Non-Competes Will Not Be Enforceable Against Certain Employees
The new law also exempts certain categories of employees from enforceability, including:
- employees classified as non-exempt under the Fair Labor Standards Act (i.e., low wage employees);
- undergraduate or graduate students participating in an internship or other short-term employment relationship;
- employees who have been terminated without cause or laid off; and
- employees who are 18 years old or younger.
With the exception of these four categories of employees, the other provisions of the new non-compete law apply not only to traditional employees, but also to independent contractors as defined by Chapter 148B.
In addition, because non-competes will not apply to employees who have been terminated without cause or laid off, use of non-competes at the time of termination, as discussed above, will only be enforceable against employees who are voluntarily leaving the company or who have been terminated for cause.
Non-Competes Will Not Be Enforceable Unless Minimum Requirements Are Met
With this enactment, non-competes that do not comply with the following requirements will no longer be enforceable.
- New Hires. The agreement must be in writing, signed by both the employer and the employee, expressly state that the employee has the right to consult with counsel prior to signing, and be provided to the employee on the earlier of either a formal offer of employment or 10 business days before the commencement of employment.
- Existing Employees Not Facing Termination. The agreement must be in writing, signed by both the employer and the employee, expressly state that the employee has the right to consult with counsel prior to signing, be supported by fair and reasonable consideration independent from the continuation of employment, and be provided to the employee at least 10 business days before the agreement is to be effective.
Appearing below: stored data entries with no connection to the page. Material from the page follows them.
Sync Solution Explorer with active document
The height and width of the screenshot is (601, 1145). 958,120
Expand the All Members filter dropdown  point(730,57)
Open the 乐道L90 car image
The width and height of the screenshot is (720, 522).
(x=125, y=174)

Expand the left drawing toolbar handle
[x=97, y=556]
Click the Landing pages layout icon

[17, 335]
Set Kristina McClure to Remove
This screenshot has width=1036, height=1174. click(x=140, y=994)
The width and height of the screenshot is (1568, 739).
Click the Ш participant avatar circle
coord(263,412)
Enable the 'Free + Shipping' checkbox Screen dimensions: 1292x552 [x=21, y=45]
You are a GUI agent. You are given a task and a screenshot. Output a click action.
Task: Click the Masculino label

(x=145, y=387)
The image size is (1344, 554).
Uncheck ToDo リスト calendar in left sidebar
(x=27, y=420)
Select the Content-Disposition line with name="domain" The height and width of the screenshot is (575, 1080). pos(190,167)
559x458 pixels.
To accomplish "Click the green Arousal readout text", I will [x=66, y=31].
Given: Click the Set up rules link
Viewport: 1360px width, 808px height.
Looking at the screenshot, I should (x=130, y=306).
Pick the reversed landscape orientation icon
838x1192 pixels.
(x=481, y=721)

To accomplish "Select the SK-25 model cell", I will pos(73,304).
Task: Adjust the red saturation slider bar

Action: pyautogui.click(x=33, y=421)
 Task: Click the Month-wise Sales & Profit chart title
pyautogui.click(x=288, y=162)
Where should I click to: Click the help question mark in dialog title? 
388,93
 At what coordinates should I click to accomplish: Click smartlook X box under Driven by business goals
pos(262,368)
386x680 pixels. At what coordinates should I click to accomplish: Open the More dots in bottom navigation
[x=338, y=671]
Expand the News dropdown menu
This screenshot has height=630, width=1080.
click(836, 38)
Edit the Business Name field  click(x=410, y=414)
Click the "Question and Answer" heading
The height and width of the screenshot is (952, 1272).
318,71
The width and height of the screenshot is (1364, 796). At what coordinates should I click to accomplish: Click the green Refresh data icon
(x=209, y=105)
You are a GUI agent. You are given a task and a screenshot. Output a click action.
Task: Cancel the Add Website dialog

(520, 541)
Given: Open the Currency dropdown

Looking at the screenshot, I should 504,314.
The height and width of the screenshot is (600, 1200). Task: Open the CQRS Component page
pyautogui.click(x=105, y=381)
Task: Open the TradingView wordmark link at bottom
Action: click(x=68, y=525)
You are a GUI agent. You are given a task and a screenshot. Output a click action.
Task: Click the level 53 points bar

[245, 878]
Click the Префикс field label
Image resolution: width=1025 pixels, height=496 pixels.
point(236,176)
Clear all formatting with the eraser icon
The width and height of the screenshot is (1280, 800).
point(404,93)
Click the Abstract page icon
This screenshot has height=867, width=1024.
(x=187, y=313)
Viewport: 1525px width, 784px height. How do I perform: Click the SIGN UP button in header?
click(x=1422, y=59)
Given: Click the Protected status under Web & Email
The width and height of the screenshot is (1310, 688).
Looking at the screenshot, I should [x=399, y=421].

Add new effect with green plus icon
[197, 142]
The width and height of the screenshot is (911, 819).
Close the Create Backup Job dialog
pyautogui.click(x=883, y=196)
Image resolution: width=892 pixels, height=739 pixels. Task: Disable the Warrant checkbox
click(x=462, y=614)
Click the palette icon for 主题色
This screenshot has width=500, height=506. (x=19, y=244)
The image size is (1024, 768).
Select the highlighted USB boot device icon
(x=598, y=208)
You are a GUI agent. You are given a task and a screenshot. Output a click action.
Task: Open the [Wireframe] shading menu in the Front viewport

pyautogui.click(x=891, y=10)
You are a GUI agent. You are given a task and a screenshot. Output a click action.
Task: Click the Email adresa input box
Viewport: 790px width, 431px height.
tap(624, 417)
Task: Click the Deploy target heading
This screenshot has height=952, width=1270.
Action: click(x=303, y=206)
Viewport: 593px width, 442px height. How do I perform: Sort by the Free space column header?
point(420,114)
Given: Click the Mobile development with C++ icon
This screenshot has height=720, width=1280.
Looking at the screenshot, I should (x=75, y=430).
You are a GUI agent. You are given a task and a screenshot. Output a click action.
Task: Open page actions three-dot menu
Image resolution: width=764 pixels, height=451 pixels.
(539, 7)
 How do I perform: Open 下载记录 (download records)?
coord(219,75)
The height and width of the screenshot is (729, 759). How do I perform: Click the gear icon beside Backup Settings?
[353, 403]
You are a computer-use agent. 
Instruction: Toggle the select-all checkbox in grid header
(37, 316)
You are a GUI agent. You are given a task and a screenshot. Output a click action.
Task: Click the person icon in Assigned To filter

- Only Protect the Employer’s Legitimate Business Interests. The agreement must be no broader than necessary to protect the employer’s legitimate business interests, which include (1) trade secrets; (2) confidential information; or (3) good-will. The non-compete will be presumed necessary where the employer’s business interests cannot be adequately protected through an alternative restrictive covenant, such as non-solicitations or confidentiality agreements.
- Temporal Restrictions. The duration of the restricted period is limited to 12 months from the date of separation of employment, unless the employee breached his or her fiduciary duty to the employer or has unlawfully taken, physically or electronically, property belonging to the employer, in which case the restricted period may extend up to 2 years.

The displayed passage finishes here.